**Goal**.
Copy word for word the stretch of data below from the line containing "Where should I" through the line containing "coord(287,165)", and leave the pictures out.

**Data supplied**.
■ ■ ■ ■ ■ ■ ■
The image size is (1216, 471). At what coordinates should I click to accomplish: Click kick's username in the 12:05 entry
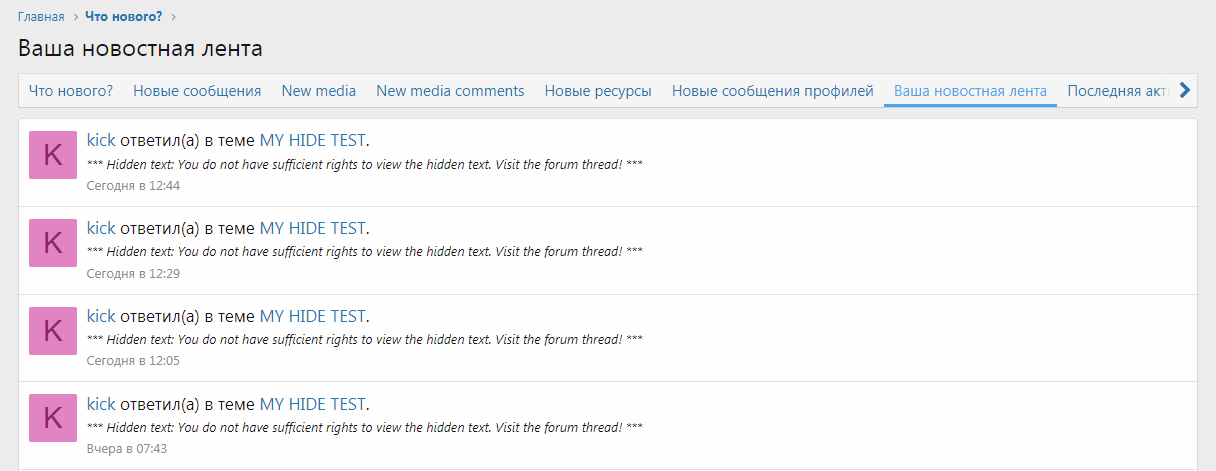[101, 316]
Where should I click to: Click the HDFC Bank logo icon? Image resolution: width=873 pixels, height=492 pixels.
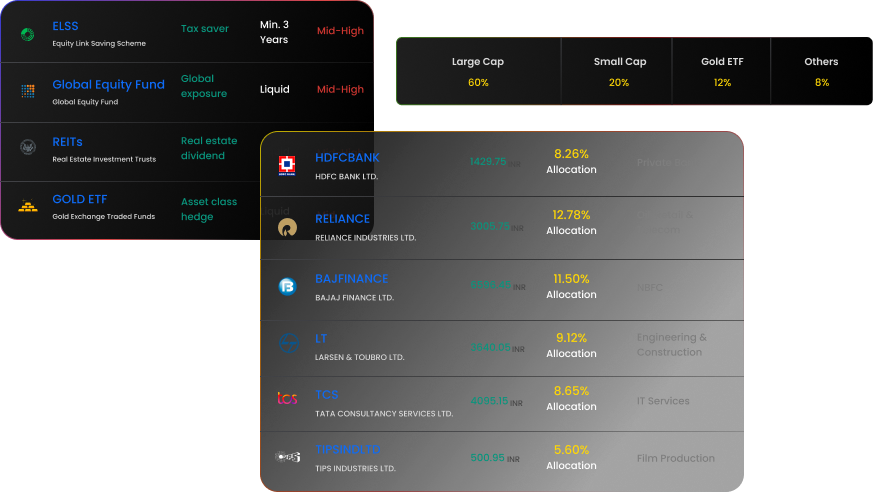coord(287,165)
■ ■ ■ ■ ■ ■ ■
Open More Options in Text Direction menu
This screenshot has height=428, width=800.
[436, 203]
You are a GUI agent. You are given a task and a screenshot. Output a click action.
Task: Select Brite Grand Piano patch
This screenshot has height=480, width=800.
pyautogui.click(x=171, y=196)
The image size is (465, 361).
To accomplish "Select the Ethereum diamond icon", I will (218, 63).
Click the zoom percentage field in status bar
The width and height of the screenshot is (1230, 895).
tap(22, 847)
■ ■ ■ ■ ■ ■ ■
**Output for this exercise**.
Where should I click to: Click the HDFC Bank logo icon? Image resolution: width=873 pixels, height=492 pixels.
coord(287,165)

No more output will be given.